À la mesure de l'univers, Chronique familiale

À la mesure de l'univers, Chronique familiale

Jón Kalman Stefánsson

Gallimard

  • 12 février 2018

    À double détente

    J’ai adoré la trilogie, avec un faible pour le premier volet « Entre ciel et terre ». J’ai été presque déçue par « D’ailleurs les poissons n’ont pas de pieds », ou au moins, désorientée. J’ai donc hésité à lire la suite, mais c’était une erreur.
    Non seulement ce dernier opus éclaire le précédent, mais aussi la trilogie, en lui donnant une profondeur inattendue. Il y a de l’humour et une légèreté paradoxale, qui nous entraîne à la recherche de ce « moi » qui narre, avec ces formules « Ari et moi » « nous quatre », qui au départ suscitent un brin de déséquilibre; a-t-on loupé quelque chose?
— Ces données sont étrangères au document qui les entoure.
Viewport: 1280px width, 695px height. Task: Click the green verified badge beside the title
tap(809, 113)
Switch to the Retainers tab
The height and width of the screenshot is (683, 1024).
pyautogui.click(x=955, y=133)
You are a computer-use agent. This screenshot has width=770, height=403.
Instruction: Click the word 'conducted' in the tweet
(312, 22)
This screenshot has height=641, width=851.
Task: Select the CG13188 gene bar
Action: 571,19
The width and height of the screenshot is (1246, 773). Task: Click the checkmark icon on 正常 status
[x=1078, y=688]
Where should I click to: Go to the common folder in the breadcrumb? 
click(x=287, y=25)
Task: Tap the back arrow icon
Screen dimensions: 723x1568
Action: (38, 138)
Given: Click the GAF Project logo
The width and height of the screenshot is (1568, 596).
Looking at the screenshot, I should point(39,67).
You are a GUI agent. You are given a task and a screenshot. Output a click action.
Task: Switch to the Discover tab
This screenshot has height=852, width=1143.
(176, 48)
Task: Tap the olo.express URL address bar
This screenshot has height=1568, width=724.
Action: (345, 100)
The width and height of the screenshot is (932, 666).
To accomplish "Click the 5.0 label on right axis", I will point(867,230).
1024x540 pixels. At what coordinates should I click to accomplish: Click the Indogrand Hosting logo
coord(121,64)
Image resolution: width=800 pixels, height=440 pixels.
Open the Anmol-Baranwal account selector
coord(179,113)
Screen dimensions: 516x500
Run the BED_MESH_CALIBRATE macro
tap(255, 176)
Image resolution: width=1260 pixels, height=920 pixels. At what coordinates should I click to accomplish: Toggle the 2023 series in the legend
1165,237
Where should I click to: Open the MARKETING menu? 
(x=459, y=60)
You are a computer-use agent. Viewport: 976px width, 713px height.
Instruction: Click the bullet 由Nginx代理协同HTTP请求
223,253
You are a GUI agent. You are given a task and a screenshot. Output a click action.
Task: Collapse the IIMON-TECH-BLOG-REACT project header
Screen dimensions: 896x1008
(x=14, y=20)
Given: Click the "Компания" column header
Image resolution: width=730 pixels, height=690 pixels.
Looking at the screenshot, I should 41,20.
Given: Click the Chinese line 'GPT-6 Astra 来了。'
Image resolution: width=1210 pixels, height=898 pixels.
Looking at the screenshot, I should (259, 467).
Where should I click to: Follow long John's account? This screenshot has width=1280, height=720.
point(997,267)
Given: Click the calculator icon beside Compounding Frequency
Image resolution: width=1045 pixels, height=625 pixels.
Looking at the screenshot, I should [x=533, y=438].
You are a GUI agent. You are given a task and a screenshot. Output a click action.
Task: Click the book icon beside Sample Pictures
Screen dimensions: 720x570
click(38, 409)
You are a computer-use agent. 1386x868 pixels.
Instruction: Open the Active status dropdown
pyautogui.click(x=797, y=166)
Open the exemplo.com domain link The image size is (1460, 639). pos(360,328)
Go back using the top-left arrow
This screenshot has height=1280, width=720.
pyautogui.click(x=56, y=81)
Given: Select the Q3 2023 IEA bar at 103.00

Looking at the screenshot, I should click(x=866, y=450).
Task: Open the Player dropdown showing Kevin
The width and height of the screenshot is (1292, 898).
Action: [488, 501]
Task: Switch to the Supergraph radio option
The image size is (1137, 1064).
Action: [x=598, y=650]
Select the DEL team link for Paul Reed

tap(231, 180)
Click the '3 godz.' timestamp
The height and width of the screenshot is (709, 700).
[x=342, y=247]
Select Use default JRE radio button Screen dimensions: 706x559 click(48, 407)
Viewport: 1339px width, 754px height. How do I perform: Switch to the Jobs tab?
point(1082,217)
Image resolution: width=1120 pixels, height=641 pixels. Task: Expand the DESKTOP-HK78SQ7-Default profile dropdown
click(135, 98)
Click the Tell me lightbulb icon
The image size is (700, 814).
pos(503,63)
De fausses pistes, irrévérencieuses, ferrent le lecteur et le promènent sur la lande, dans la ville de Keflavik et dans les fjords de l’est et de l’ouest.
    C’est très beau et même poignant. Au-delà de l’Islande, aussi captivante et magnifique soit-elle, l’auteur touche à l’époque et aux questions éternelles de l’humanisme, la responsabilité sous diverses formes, la faiblesse et la bonté.